Interchange data length
Specifies the number of bytes in the Interchange data field. If this value is 0, then Interchange data field shall consist of the single byte value 0x00.
Interchange data
Specifies the interchange data for this stream. If Interchange data length is set to 0, then this field shall still be present and shall consist of the single byte 0x00.

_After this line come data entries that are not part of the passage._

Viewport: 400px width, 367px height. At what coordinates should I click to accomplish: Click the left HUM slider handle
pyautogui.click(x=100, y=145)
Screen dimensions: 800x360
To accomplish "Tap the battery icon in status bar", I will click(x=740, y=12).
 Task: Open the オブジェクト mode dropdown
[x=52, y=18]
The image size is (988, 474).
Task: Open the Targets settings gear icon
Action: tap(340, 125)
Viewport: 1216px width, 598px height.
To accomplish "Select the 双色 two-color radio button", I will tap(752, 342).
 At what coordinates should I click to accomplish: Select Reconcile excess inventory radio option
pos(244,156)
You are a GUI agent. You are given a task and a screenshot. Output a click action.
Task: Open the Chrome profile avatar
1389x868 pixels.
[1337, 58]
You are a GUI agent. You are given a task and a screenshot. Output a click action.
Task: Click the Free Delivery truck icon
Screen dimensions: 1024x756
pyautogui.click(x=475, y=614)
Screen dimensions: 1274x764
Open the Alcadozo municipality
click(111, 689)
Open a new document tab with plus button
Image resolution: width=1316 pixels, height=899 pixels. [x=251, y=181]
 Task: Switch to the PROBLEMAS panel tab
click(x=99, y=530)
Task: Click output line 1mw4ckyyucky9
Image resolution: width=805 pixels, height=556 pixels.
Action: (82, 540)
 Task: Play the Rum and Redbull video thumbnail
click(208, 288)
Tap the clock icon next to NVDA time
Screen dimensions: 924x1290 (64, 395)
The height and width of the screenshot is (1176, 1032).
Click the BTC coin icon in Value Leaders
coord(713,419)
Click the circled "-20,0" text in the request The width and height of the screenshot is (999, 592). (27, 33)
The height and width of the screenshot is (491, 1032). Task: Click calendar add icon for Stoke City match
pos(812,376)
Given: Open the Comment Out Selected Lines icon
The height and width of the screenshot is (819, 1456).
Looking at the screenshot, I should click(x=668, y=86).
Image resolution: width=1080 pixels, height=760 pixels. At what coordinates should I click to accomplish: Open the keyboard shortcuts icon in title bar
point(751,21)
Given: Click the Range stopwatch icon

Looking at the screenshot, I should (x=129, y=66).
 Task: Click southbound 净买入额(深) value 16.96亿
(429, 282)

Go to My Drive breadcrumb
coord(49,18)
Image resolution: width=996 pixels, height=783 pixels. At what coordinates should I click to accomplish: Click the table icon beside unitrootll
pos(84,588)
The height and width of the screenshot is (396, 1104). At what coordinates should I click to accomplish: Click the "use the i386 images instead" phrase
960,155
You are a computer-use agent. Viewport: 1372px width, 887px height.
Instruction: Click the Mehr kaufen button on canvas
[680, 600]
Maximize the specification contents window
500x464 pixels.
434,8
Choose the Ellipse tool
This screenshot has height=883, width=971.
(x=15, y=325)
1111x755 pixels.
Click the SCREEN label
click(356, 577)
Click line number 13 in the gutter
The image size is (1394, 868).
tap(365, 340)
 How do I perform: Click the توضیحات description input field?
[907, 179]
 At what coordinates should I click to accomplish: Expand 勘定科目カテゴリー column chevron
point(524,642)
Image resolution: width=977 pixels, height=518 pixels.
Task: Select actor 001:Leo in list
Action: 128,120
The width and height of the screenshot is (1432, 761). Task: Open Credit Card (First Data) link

9.5 File transfer and binary media types
When the Stream Type of the Stream Properties Object has a value equal to either ASF_File_Transfer_Media or ASF_Binary_Media, the ASF media type that populates the Type-Specific Data field of the Stream Properties Object is represented using the following structure.
Field name |
Field type |
Size (bits) |
Major media type |
GUID |
128 |
Media subtype |
GUID |
128 |
Fixed-size samples |
DWORD |
32 |
Temporal compression |
DWORD |
32 |
Sample size |
DWORD |
32 |
Format type |
GUID |
128 |
Format data size |
DWORD |
32 |
Format data |
See below |
varies |
The fields are defined as follows:
Major media type
This value must be equal to the Stream Type value in the Stream Properties Object.
Media subtype
Indicates the media subtype. Can be set to 0 if not relevant. ASF_Web_Stream_Media_Subtype is a possible value for file transfer streams that are Web streams.
Fixed-size samples
Valid values are 0 and 1. This value shall be set to 1 if this stream has fixed-size samples.
Temporal compression
Valid values are 0 and 1. This value shall be set to 1 if compression of media object N might depend on media object N-1. In general, this value should be set to 0.
Sample size
If the Fixed-size samples field has a value of 1, then this value is the fixed sample size. Otherwise, the value is ignored and should be 0.
Format type
If there is no additional media type information, this field, along with the value in the Format data size field, should be set to 0. For a Web stream, this can be set to ASF_Web_Stream_Format. Custom non-standard format types can also be defined, but they will not necessarily be understood across implementations.
Format data size
This is the number of bytes in Format data. If there is no format data, this field, along with the value in the Format type field, should be set to 0.
Format data
This is the additional format data for this media type. This shall be present only if Format data size is greater than 0. Custom format types can define how these bytes are formatted. If the Format type is equal to ASF_Web_Stream_Format, then there is a standard format for these bytes, detailed in section 9.5.1.
9.5.1 Web streams
Web streams are a subtype of file transfer streams. The media type should be expressed as previously mentioned. The Media subtype shall be set to ASF_Web_Stream_Media_Subtype. The Format type shall be set to ASF_Web_Stream_Format. The Format data size shall be set to 8. The Format data should use the values in the following table.
Field name |
Field type |
Size (bits) |
Web stream format data size |
WORD |
16 |
Fixed sample header size |
WORD |
16 |
Version number |
WORD |
16 |
Reserved |
WORD |
16 |
The fields are defined as follows:
Web stream format data size
This shall be set to 8.
Fixed sample header size
This shall be set to 10. See below for a description of the Web stream header.
Version number
This shall be set to 1.
Reserved
Reserved, must be 0.
In addition, all media objects for a Web stream need to begin with 10 bytes formatted as follows:
Field name |
Field type |
Size (bits) |
Total header length |
WORD |
16 |
Part number |
WORD |
16 |
Total part count |
WORD |
16 |
Sample type |
WORD |
16 |
URL string |
WCHAR |
Varies |
The fields are defined as follows:
Total header length
This is the total size of the media object header. This value should be set to 10 plus the length (not including the nul-terminating character) of the URL string field.
Part number
Current part of the file (0-based). Valid values are from 0 to Total number of parts – 1.
Total part count
Number of parts in the file.
Sample type
Valid values for this field are 1, which indicates the sample type is “file”, and 2, which indicates the sample type is “render” (which is essentially a command to render the data).
URL string
This is a nul-terminated string containing the URL for the file being transferred.